À quelques jours de là, Mme de Vaubert prit le bras de son fils, et, sous prétexte d’une promenade aux environs, gagna la rive droite du Clain. C’était la première fois, depuis son retour, qu’elle se décidait à toucher cette rive. En passant devant la grille du parc, elle s’y arrêta quelques instans, et, comme si elle cédait à l’entraînement des souvenirs, elle ouvrit la porte et entra.

— Que faites-vous, ma mère ? s’écria Raoul, qui s’était vainement efforcé de la retenir sur le seuil ; ne craignez-vous pas d’outrager le marquis et sa fille en mettant le pied sur ces terres ? N’est-ce point faillir du même coup au culte de l’amitié et à la religion du malheur ? Enfin, avec les sentimens de haine et de mépris que nous professons l’un et l’autre contre le maître de ces lieux, vous semble-t-il que ce soit ici notre place ?

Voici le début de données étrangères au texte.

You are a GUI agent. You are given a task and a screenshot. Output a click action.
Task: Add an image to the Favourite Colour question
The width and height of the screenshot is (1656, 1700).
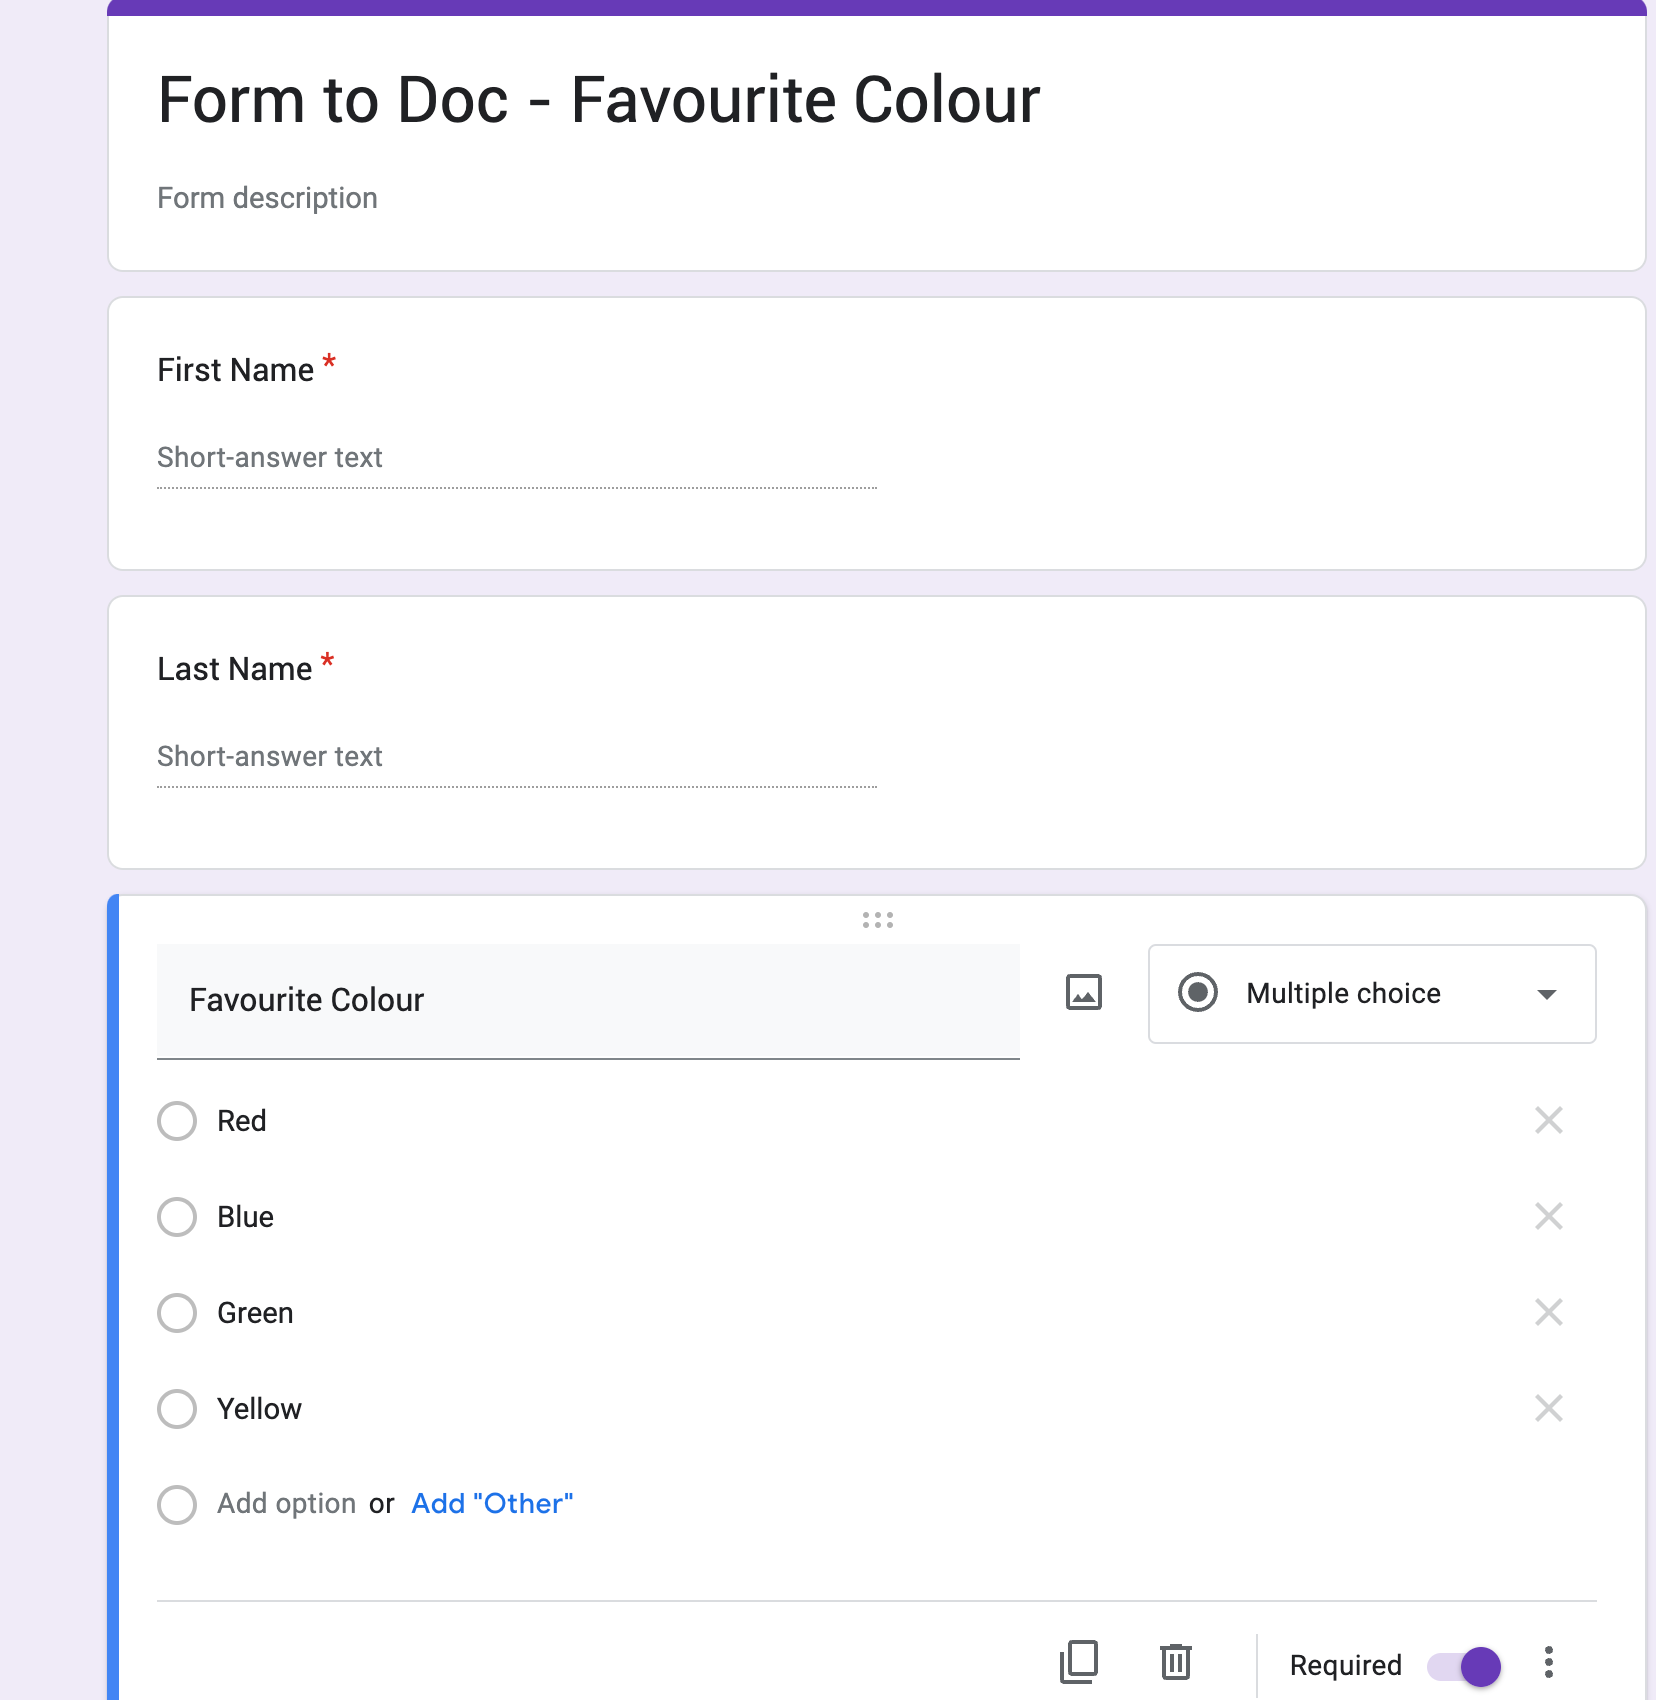pos(1083,992)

— Venez, venez, mon fils ; ce n’est point outrager le marquis que de chercher sous ces ombrages les souvenirs qu’il y a laissés. Où vous voyez une insulte au malheur, M. de La Seiglière ne verrait lui-même qu’un pèlerinage pieux. Venez, répéta-t-elle en s’appuyant doucement sur le bras de Raoul ; nous n’avons pas à redouter de fâcheuses rencontres : c’est l’heure où je vois, chaque jour, passer M. Stamply allant visiter ses domaines. D’ailleurs, je dois vous avouer, mon fils, que je suis un peu revenue de mes préventions, et que cet homme ne me paraît mériter, à bien prendre, ni la haine ni le mépris dont le pays se plaît à l’accabler. Je dirai même qu’il y a dans cette destinée proscrite et malheureuse au sein de la prospérité quelque chose de touchant, et qui, malgré moi, m’intéresse.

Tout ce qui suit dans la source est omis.